■ Text excerpt:
┄┄┄┄┄┄┄┄┄┄┄┄┄┄┄┄┄┄┄┄
# Farm Name and Herd Name... What is yours?



## ThreeBoysChicks

So we need to come up with a Farm Name and a Herd Name.  In looking through ADGA requirements for a Herd Name, they recommend 15 or less characters for a herd name with a max animal name of 30 characters.  So, what is your Farm Name and Herd Name?


----------



## redtailgal

Farm name is Thistledew.

Dont really have a herd name, but have a plant based theme going on.


----------



## Roll farms

I really, really wish I'd put more thought into ours wayyyy back when.

I'm so tired of "Roll Farms" I could spit.  But it's our USBGA, ADGA and website name, I hate to go changing it now.


----------



## Stacykins

I got Lone Linden, with tattoo LLN as a herd name with both the AGS and NDGA. Didn't get it with the ADGA, hah, the tattoo was taken, haha. 

The farm doesn't have a name really, yet. The family jokes and calls it Cold Comfort Farm (after the book and movie), but it isn't that dysfunctional! I chose Lone Linden because in the middle of a 15 acre hay field on the property is a huge American Linden tree all by it's lonesome. If I ever move away, I'll plant a new solo American Linden tree so it'll continue to have meaning.


----------



## purplequeenvt

We have the very original name of.....wait for it......Smith Family Farm. Very descriptive.


----------



## Run-A-Muck Ranch

Our farm name is.... "Run-A-Muck Ranch"........ 
As for herd names... We don't really have specific names... We have tried the theme names.... flowers, foods, movie characters, cartoon characters, opposite names(boys with girl names, girls with boy names), singer/band/songs,  etc. etc... But in the long run, our kids come up with most of the animal names, and kinda go with whatever they feel fits the animals....
(we've had.... a jacob ram named "Tweety Bird", a turtle named "Chitty-chitty-bang-bang", a Pot Belly Pig named "Moo", etc. etc)
┄┄┄┄┄┄┄┄┄┄┄┄┄┄┄┄┄┄┄┄
■ Set problem 1: According to the farm names thread, what length does the ADGA recommend for a herd name?
■ Set problem 2: Translate this sentence from the farm names thread into Spanish: "I chose Lone Linden because in the middle of a 15 acre hay field on the property is a huge American Linden tree all by it's lonesome."
■ Set problem 3: Carry on the farm names thread from the point where it stops.
The lines after this point have no part in any task.

■ Material:
┄┄┄┄┄┄┄┄┄┄┄┄┄┄┄┄┄┄┄┄
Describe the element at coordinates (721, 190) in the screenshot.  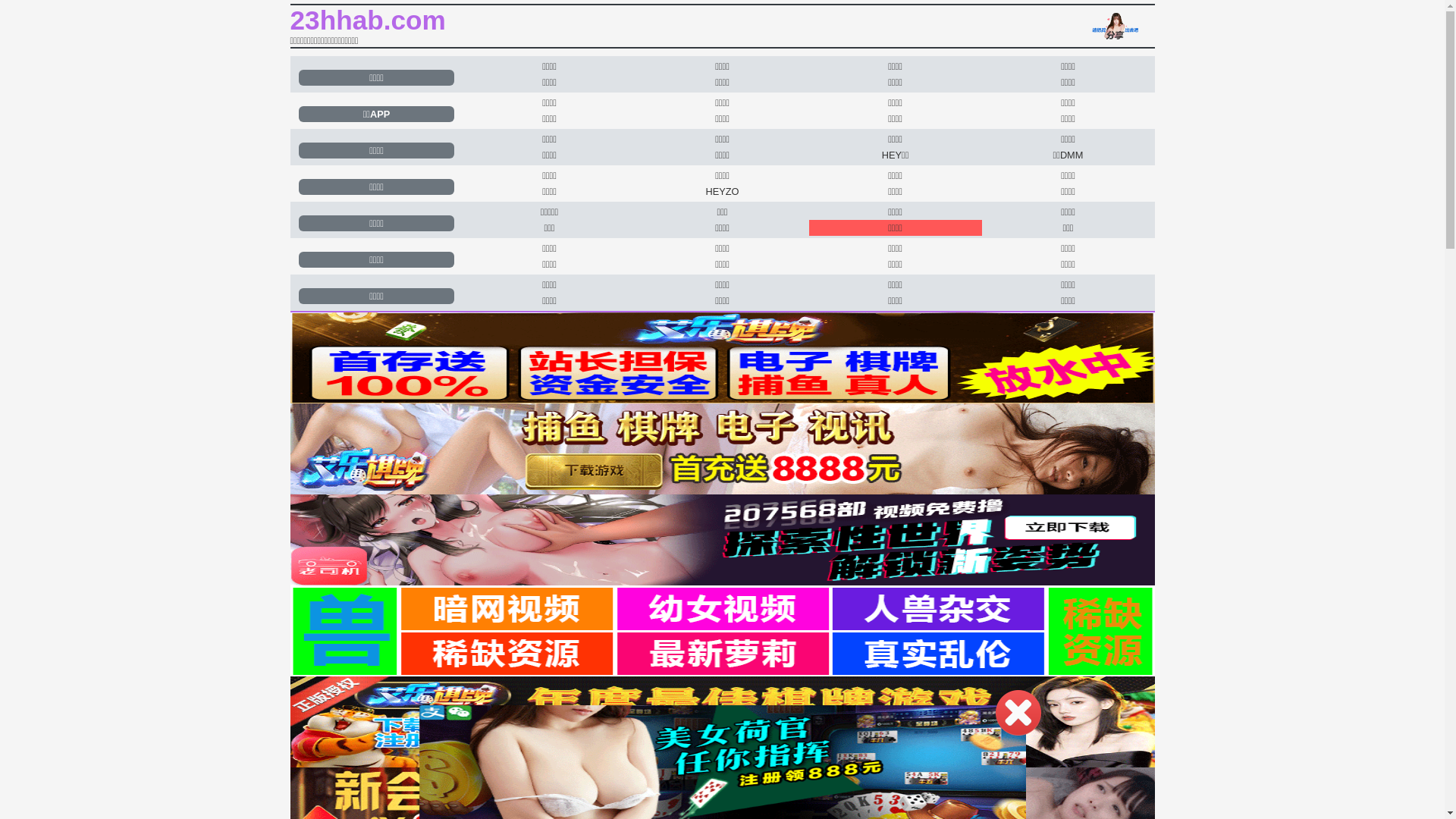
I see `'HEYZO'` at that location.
┄┄┄┄┄┄┄┄┄┄┄┄┄┄┄┄┄┄┄┄
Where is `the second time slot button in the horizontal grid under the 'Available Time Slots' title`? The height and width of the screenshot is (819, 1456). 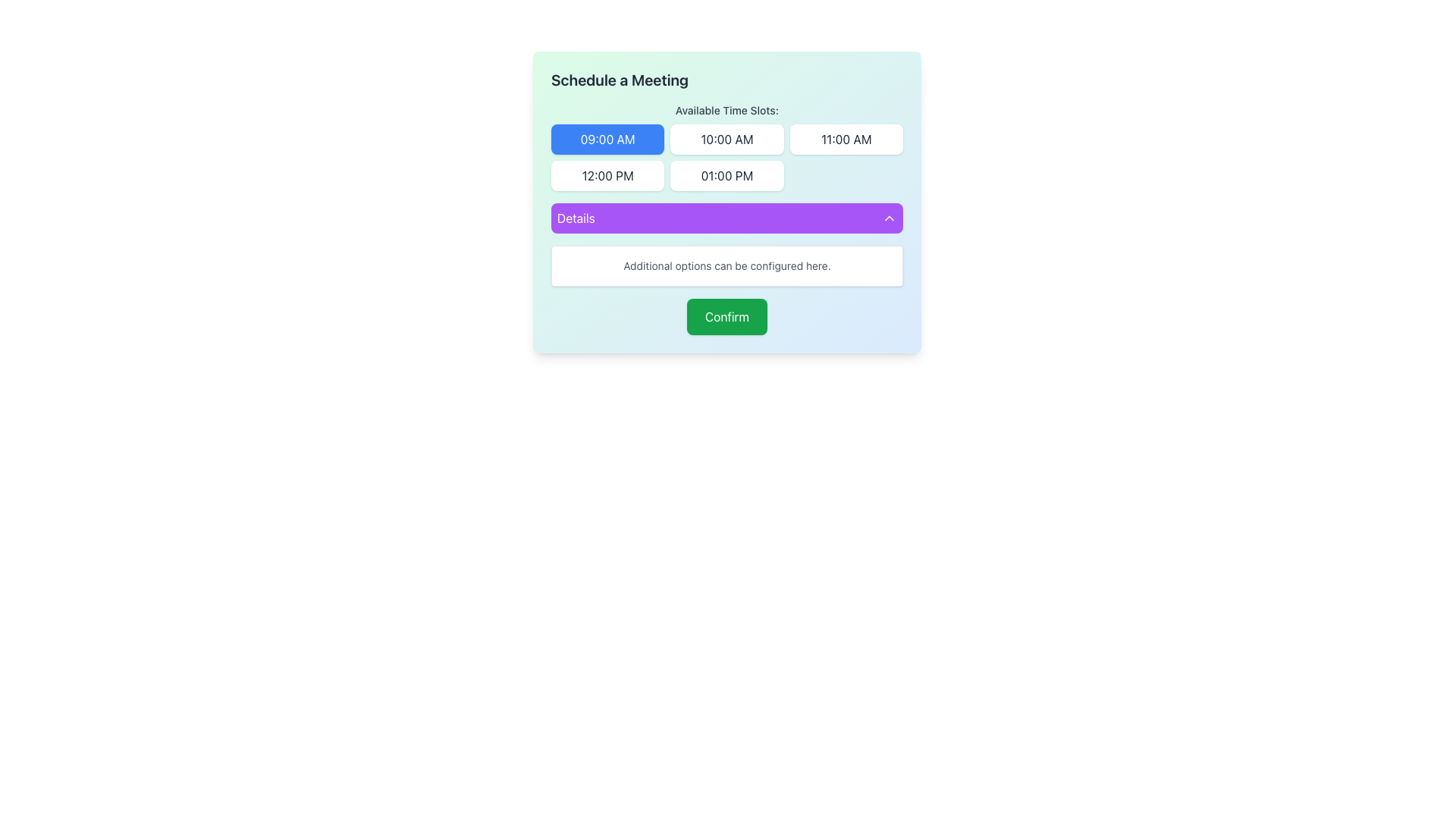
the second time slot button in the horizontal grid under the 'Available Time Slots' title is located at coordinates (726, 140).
┄┄┄┄┄┄┄┄┄┄┄┄┄┄┄┄┄┄┄┄
■ Task answer 1: 15 or fewer characters.

■ Task answer 2: Elegí Lone Linden porque en medio de un campo de heno de 15 acres de la propiedad hay un enorme tilo americano completamente solo.

■ Task answer 3:
----------



## Stubbornhillfarm

I hate to state to obvious, but we are Stubborn Hill Farm.  No herd name.  We were going with food related names for the cows at first;  Patty, Stew, Chuck.  But that took a turn when we got a Clyde and a Reba.  Have fun picking your name!


----------



## ksalvagno

Farm - Salvagno Farm, Inc

herd name - Salvagno's

Tattoo identifier - SFI


----------



## KinderKorner

Farm name is Kinder Korner

Herd Name is Kinder Korner for both KGBA and ADGA

Tatto is KK for KGBA
and KK2 I think for ADGA

Pretty simple.


----------



## Queen Mum

I have been wracking my brain for a long time on this one.  I like whimsy.  When I get a forever home, I want something whimsical or a little nutty.  I was thinking of Heart Nut Farm.  It's the name of a lovely tree.  It has a smooth shelled sweet walnut like a heart that that is kind of a cross between a walnut and a pecan.    Herd name would be Seorang  (Love in Korean).

My other choice for Herd name would be Heinza.


----------



## SmallFarmGirl

Hmmm.... Not registered. I will someday but for now; my farm names a secret.


----------



## billyandtimmyplace

Farm name: Crown Ranch
Names? well...  The boys that are ending up in the freezer are always name Rocky, and just a bunch of other names. Like a cow with a floppy ear... Floppy! ( how original, i know  )


----------



## capretta

I'm 'Center of the Earth Farm' and I have yet to get registered with all my various breeding stuff ADGA, ABGA etc.
Why? You ask? My first goats were named Axel, Otto and Arne. Not my idea  
Anyone want to help me change it? I still have the opportunity!!  I can't even remember if I liked that book, all I remember is how much I hated my Language Arts teacher...


----------



## secuono

What is a Heard Name and what's it for?


----------



## purplequeenvt

secuono said:
			
		

> What is a Heard Name and what's it for?


A herd name is used to identify an animal as coming from your farm/breeding on its registration papers. For instance, we use the name "Smith Family" to register our Border Leicesters. The "Smith Family" would precede the animal's individual name or number.....such as Smith Family 8015 or Smith Family Minerva. Some registries require you to register a herd name and some don't.


----------



## heather1029

My father in law wanted something unique- so we went with.... Belly Acres Farm...
Kinda weird I know  But it works for us!


----------



## Heavenly Springs Farm

My farm is Heavenly Springs Farm. We have all our animals registered with Heavenly Springs or Heavenly Springs Farm depending on how many letters the association allows. My son got Shetland sheep last fall. We couldn't use the farm name because it was too long. So his flock name is Matthews Farm. He was excited about that.


----------



## TTs Chicks

heather1029 said:
			
		

> My father in law wanted something unique- so we went with.... Belly Acres Farm...
> Kinda weird I know  But it works for us!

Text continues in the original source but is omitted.